Friday, 15 June 2018

Foul Play

Ever thought the fight against dog fouling would be easier if there was some way to track each illegal turd?
No, I've often thought it would be easier if we were allowed to beat the dog owners to death, though...
Well, don’t worry yourself any longer, there’s now an app for that.
*raises eyebrows*
The app in question is Pooper Snooper, a project that claims to ‘empower people to tackle a messy problem’.
Dave Kilbey, CEO of Pooper Snooper, told Metro.co.uk that dog fouling is a ‘growing problem’, with issues to tackle the problem ‘coming and going to no lasting effect’.
‘Our app seeks to address the problem in a new way, by allowing people to easily and accurately record dog fouling data, along with bin locations, wherever they are,’ he said.
‘The data is instantly visible on a map in the app, revealing persistent problem areas where local authorities and communities can focus their attention.’
That's great! Now I can walk along staring at my phone to see where the-

*squelch*

Oh...
So when you see a turd on the street, press the ‘add poop’ button and you’ll get the chance to take a photo of said shit, confirm if it was in a doggy bag, and add any other notes if you so wish – colour, smell, shape etc.
From then on, anyone else with the app can look ahead at the area and be warned where to tread carefully.
Yup, can't see this going wrong at all.
With enough users, it could start a trend in shaming dog owners into picking up after their beloved pets.
Really? As 'nudge' tactics go, this looks like weak sauce to me.
Pooper Snooper also claims it could be a useful tool for local authorities to know where to send their environment officers, cutting down on needless poo-finding missions.
You think they don't already know, and avoid those areas?

5 comments:

bloke in spain said...

Having in the past been en-dogged, I'd agree that irresponsible owners should suffer the capital penalty. But it'd help if UK councils ever cleaned their streets. Where I was living in Inner London dog poo was almost unnoticeable under its covering of discarded wrapping & food from the half a dozen nearby fast food outlets, the vomit of passing drunks, the odd bit of human excrement left by folk from countries have yet to discover the flush toilet & several strata of general litter. And of course the stuff gets dumped on the streets because the refuse collectors now refuse to take it away.
Cleaning was, theoretically, monthly by an ambling moron with a small broom & barrow.
Where I live now, they hose the pavements nightly & street sweepers patrol constantly. But the prize has to go to Paris, where canine ejections are dealt with by a fast response warrior on a green motorbike aided by liquid nitrogen or somesuch.

Bucko said...

"Dave Kilbey, CEO of Pooper Snooper"

A job title we would all aspire too :-)

But how can you really call yourself a Chief Executive Officer, when the hill you are king of is a shit app?

John M said...

So it's just like Pokemon-Go, but with shit?
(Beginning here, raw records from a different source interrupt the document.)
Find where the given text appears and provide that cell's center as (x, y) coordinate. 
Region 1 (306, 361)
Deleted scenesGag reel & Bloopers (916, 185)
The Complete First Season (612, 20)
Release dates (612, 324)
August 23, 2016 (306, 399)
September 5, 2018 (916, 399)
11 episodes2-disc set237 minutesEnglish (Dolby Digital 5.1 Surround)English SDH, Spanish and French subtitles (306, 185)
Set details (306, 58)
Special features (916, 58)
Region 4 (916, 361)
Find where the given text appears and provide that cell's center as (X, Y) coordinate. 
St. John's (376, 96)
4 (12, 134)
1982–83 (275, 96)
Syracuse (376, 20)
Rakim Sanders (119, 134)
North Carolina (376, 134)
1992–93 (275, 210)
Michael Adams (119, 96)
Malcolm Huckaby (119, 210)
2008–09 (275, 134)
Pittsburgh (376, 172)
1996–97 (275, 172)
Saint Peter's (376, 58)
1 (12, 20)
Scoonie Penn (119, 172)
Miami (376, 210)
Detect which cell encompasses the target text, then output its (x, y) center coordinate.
Should be popular!

MTG said...

Dogshit provides Mr Plod with a golden opportunity to serve local communities. He should be very proud to be seen in public with plastic pooper scooper and bin liners hanging from his utility belt. As a taxpayer, I am even happy to throw in a pair of knee pads.

JuliaM said...

"But it'd help if UK councils ever cleaned their streets. Where I was living in Inner London dog poo was almost unnoticeable under its covering of discarded wrapping & food..."

Oh, amen! :/

"So it's just like Pokemon-Go, but with shit? Should be popular!"